As will be further appreciated in light of this disclosure, with respect to the processes and methods disclosed herein, the functions performed in the processes and methods may be implemented in differing order. Additionally or alternatively, two or more operations may be performed at the same time or otherwise in an overlapping contemporaneous fashion. Furthermore, the outlined actions and operations are only provided as examples, and some of the actions and operations may be optional, combined into fewer actions and operations, or expanded into additional actions and operations without detracting from the essence of the disclosed embodiments.

In the description of the various embodiments, reference is made to the accompanying drawings identified above and which form a part hereof, and in which is shown by way of illustration various embodiments in which aspects of the concepts described herein may be practiced. It is to be understood that other embodiments may be utilized, and structural and functional modifications may be made without departing from the scope of the concepts described herein. It should thus be understood that various aspects of the concepts described herein may be implemented in embodiments other than those specifically described herein. It should also be appreciated that the concepts described herein are capable of being practiced or being carried out in ways which are different than those specifically described herein.

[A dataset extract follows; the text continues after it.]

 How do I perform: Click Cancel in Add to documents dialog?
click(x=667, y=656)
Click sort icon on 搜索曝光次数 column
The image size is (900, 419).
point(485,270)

As used in this application, the words “exemplary” and “illustrative” are used herein to mean serving as an example, instance, or illustration. Any aspect or design described herein as “exemplary” or “illustrative” is not necessarily to be construed as preferred or advantageous over other aspects or designs. Rather, use of the words “exemplary” and “illustrative” is intended to present concepts in a concrete fashion.

In the description of the various embodiments, reference is made to the accompanying drawings identified above and which form a part hereof, and in which is shown by way of illustration various embodiments in which aspects of the concepts described herein may be practiced. It is to be understood that other embodiments may be utilized, and structural and functional modifications may be made without departing from the scope of the concepts described herein. It should thus be understood that various aspects of the concepts described herein may be implemented in embodiments other than those specifically described herein. It should also be appreciated that the concepts described herein are capable of being practiced or being carried out in ways which are different than those specifically described herein.

Terms used in the present disclosure and in the appended claims (e.g., bodies of the appended claims) are generally intended as “open” terms (e.g., the term “including” should be interpreted as “including, but not limited to,” the term “having” should be interpreted as “having at least,” the term “includes” should be interpreted as “includes, but is not limited to,” etc.).

In addition, even if a specific number of an introduced claim recitation is explicitly recited, such recitation should be interpreted to mean at least the recited number (e.g., the bare recitation of “two widgets,” without other modifiers, means at least two widgets, or two or more widgets). Furthermore, in those instances where a convention analogous to “at least one of A, B, and C, etc.” or “one or more of A, B, and C, etc.” is used, in general such a construction is intended to include A alone, B alone, C alone, A and B together, A and C together, B and C together, or A, B, and C together, etc.

All examples and conditional language recited in the present disclosure are intended for pedagogical examples to aid the reader in understanding the present disclosure, and are to be construed as being without limitation to such specifically recited examples and conditions. Although illustrative embodiments of the present disclosure have been described in detail, various changes, substitutions, and alterations could be made hereto without departing from the scope of the present disclosure. Accordingly, it is intended that the scope of the present disclosure be limited not by this detailed description, but rather by the claims appended hereto.